**Exercise prompt:** Copy the items word for word, starting at the line containing "How do I perform: Click" and ending at the last line of the items.

**Recorded information:**

============================================================

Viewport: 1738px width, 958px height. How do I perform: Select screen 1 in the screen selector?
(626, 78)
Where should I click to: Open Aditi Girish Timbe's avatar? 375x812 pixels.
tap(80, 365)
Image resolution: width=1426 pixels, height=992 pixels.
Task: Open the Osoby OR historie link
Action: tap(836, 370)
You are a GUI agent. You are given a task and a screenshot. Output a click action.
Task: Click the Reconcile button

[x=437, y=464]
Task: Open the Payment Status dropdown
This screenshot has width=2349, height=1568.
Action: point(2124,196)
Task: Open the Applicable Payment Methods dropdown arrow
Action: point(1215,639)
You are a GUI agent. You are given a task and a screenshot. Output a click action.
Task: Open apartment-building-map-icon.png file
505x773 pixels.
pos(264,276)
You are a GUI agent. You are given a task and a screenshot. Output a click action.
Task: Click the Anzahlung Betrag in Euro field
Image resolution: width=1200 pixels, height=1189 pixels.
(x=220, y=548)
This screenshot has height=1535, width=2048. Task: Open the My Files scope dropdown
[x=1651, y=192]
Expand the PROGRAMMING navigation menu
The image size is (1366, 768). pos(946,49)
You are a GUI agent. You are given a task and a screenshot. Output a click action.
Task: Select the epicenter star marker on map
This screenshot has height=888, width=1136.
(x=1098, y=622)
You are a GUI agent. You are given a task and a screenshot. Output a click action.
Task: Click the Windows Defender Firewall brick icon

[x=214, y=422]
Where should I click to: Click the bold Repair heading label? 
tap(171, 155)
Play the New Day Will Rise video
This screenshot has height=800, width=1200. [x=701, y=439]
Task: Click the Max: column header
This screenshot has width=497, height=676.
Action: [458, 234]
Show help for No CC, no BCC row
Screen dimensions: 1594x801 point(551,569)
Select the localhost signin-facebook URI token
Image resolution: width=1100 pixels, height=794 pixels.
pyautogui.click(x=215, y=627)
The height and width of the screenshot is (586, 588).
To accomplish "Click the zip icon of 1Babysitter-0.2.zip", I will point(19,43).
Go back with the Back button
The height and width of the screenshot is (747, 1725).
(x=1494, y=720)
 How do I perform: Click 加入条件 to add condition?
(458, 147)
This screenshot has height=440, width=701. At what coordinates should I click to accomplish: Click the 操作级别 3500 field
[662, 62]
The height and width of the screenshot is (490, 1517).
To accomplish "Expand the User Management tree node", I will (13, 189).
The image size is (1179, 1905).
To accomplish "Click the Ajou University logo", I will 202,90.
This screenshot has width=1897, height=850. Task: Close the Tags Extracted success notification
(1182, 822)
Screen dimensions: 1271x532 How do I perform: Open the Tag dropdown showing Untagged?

============================================================

**In response:**
 How do I perform: Click 加入条件 to add condition?
(458, 147)
This screenshot has height=440, width=701. At what coordinates should I click to accomplish: Click the 操作级别 3500 field
[662, 62]
The height and width of the screenshot is (490, 1517).
To accomplish "Expand the User Management tree node", I will (13, 189).
The image size is (1179, 1905).
To accomplish "Click the Ajou University logo", I will 202,90.
This screenshot has width=1897, height=850. Task: Close the Tags Extracted success notification
(1182, 822)
Screen dimensions: 1271x532 How do I perform: Open the Tag dropdown showing Untagged?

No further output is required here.